LILRA3 enhances the proliferation of U937 cells through a
combination of Akt and MEK/Erk signaling pathways
The proliferation capacity of the two established U937 cell lines was
evaluated using
CCK-8
assay by detecting OD values at 450 nm at 12, 24, 48 and 72 hours. After
24 hours of culturing, enhanced proliferation was observed for the
LILRA3-overexpressing U937 cells compared with the cells expressing the
null vector, and the difference was quite significant at 48 and 72 hours
(p=0.016 for 48 hours; p=0.003 for 72 hours) (Figure 5A). Western
blotting was applied to investigate the potential signaling pathway, and
we found that overexpression of LILRA3 significantly increased the
levels of phosphorylated Akt , MEK and P38 MAPK(Figure 5B-5D). Given that the MEK and Akt pathways are closely related
to proliferation, our ensuing research mainly focused on exploring the
upstream and downstream factors of these two kinases. The levels of
phosphorylated Erk (the accepted downstream protein of MEK),PDK1 and c-Raf (the classical kinases for Akt and MEK,
respectively), PI3K (the conventional upstream protein of both
Akt and MEK), and Foxo3a (the shared downstream protein of MEK
and Akt) were further examined. Intriguingly, we found that
phosphorylation of Erk, PDK1, c-Raf and PI3K was significantly increased
but that of Foxo3a decreased in the presence of LILRA3 (Figure 5C, 5E,
5F and 5G). Phosphorylation of P65 , SAPK/JNK andmTOR was also investigated, but no difference was found (see
Supplementary Figure 2). Because both Akt and MEK can be activated by
PI3K, we speculated that the two pathways might function synergistically
to regulate U937 cell proliferation. To confirm our hypothesis,
LILRA3-overexpressing cells were seeded into 6-well plates and
pretreated with specific inhibitors of MEK
(GSK1120212,
1 μmol/L), Akt (MK-2206 2HCL, 5 μmol/L) or PI3K (LY294002, 20 mmol/L);
the three inhibitors were purchased from Selleckchem (Houston, USA).

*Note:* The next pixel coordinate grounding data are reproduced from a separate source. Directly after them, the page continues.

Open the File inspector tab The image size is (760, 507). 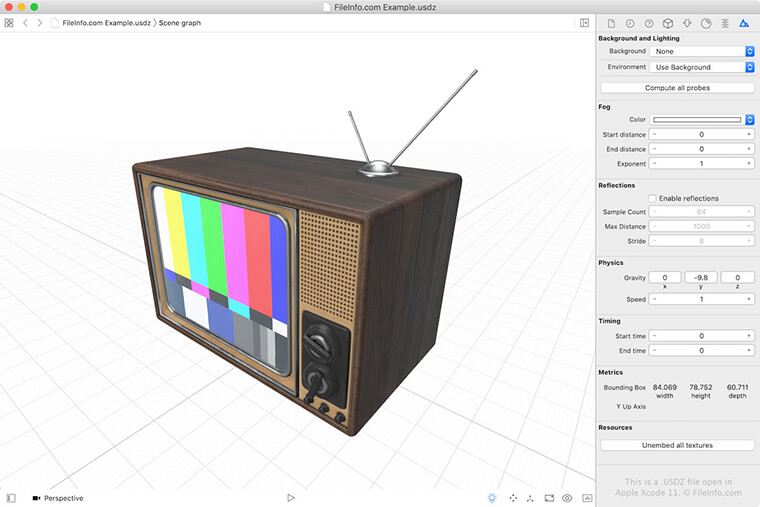pyautogui.click(x=611, y=23)
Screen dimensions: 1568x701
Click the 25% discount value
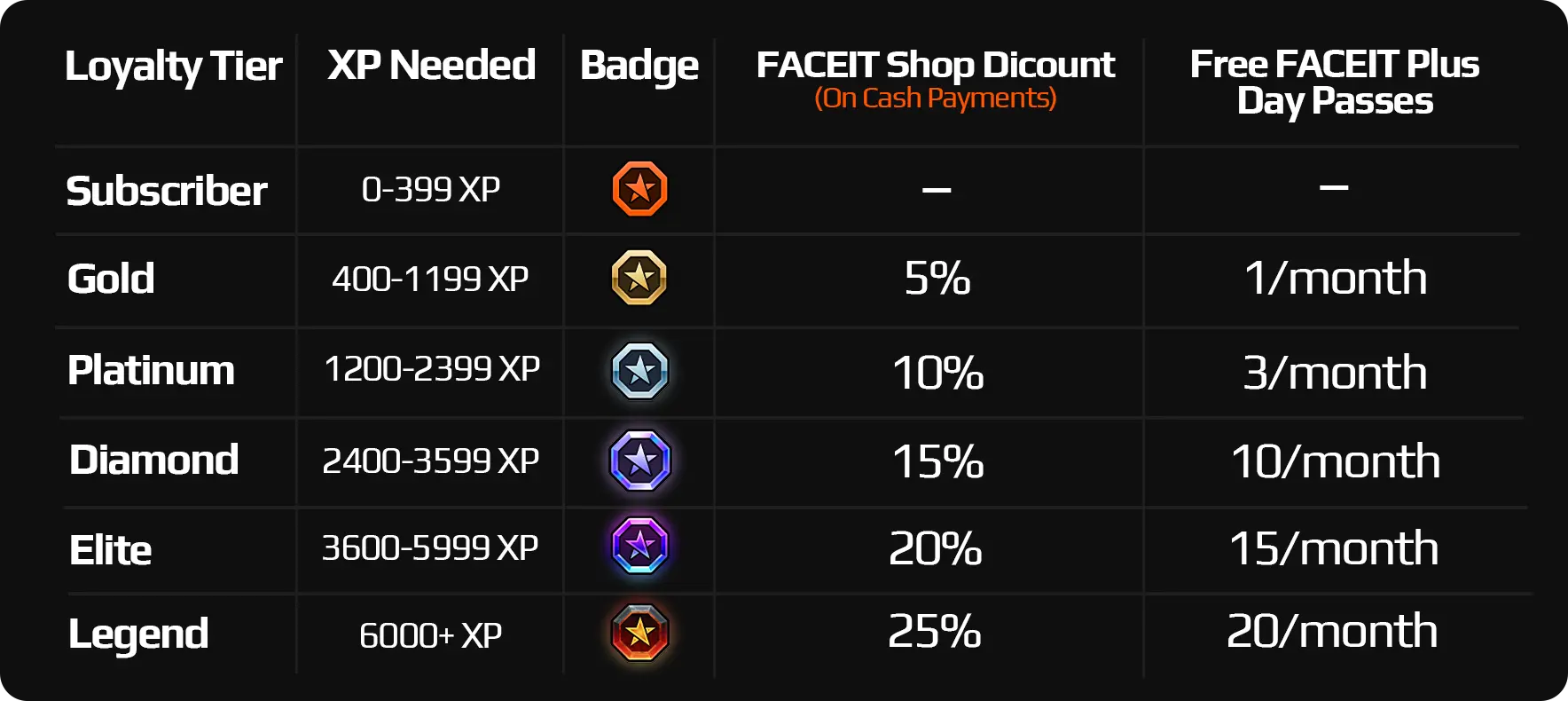pyautogui.click(x=935, y=632)
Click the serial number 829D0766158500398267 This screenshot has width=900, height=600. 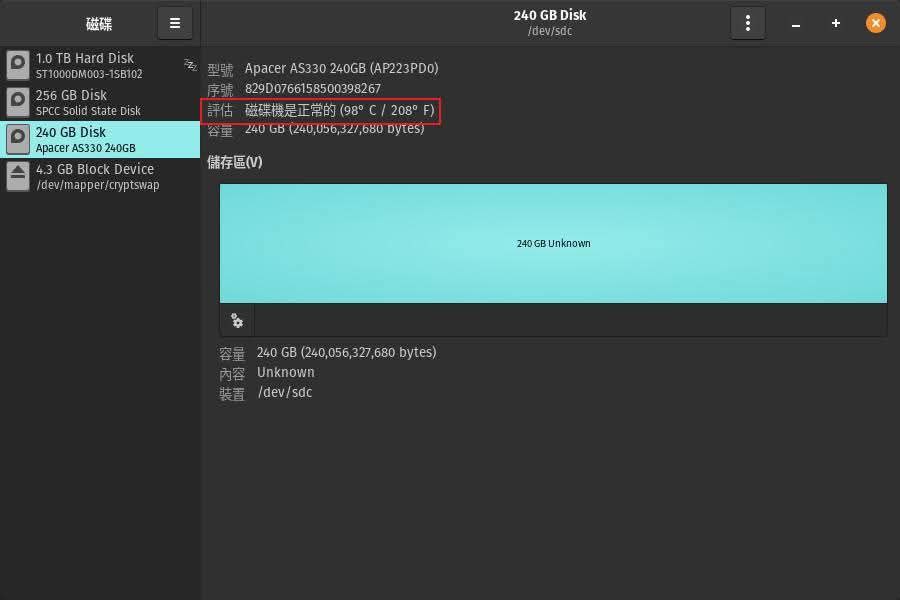(x=312, y=89)
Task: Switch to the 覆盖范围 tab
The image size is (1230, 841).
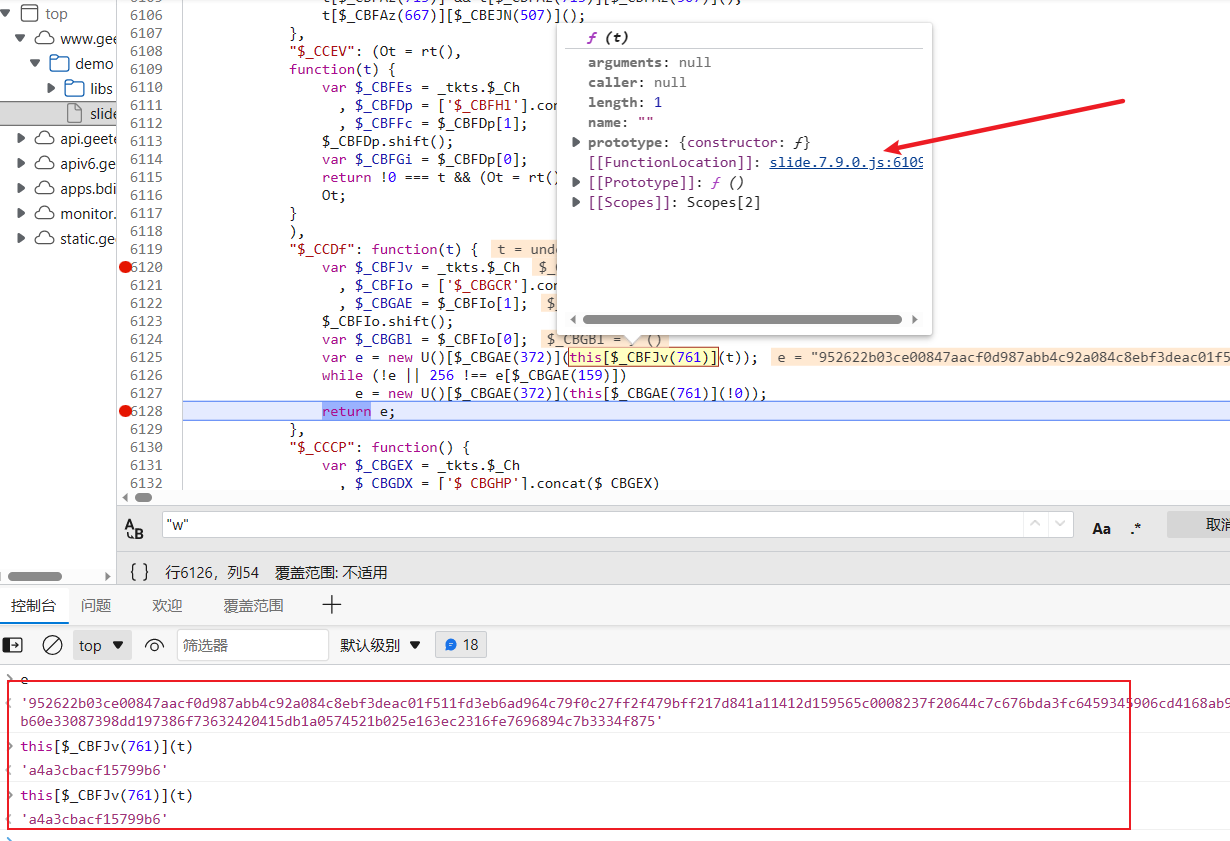Action: pyautogui.click(x=253, y=605)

Western blotting was used to evaluate the inhibitory efficiency, and the
CCK-8 assay was carried out at 24, 48 and 72 hours to detect cell
viability. We found that the three inhibitors could dramatically
decrease phosphorylation of their targeted proteins (Figure 6A-6C) and
could sharply reduce cell viability after 24 hours of culture compared
with cells treated with dimethyl sulfoxide (DMSO) (Figure 6D). Most
importantly, as shown in Figure 6C and 6D, LY294002 (a specific
inhibitor of PI3K) also markedly decreased phosphorylation of Akt and
MEK, with the highest inhibitory efficiency on cell proliferation
compared with the other inhibitors. These results were consistent with
our speculation. Foxo3a is a well-known critical transcription factor
involved in cell growth. Although we detected a noteworthy decline in
phosphorylation of this protein in cells pretreated with the three
inhibitors, this result was not in accordance with our finding when the
level of phosphorylated Foxo3a was detected between
LILRA3-overexpressing and null vector cells. Indeed, Foxo3a
phosphorylation should be enhanced by activated Akt and MEK; in
contrast, we detected a decreased level when LILRA3 was overexpressed. A
possible hypothesis to explain this phenomenon is that LILRA3 might have
a direct/indirect inhibitory effect on Foxo3 phosphorylation; further
investigations are needed to verify this speculation. In conclusion, our
data indicate that LILRA3 regulates cell proliferation, most likely
through PI3K/Akt and PI3K/MEK/Erk signaling pathways.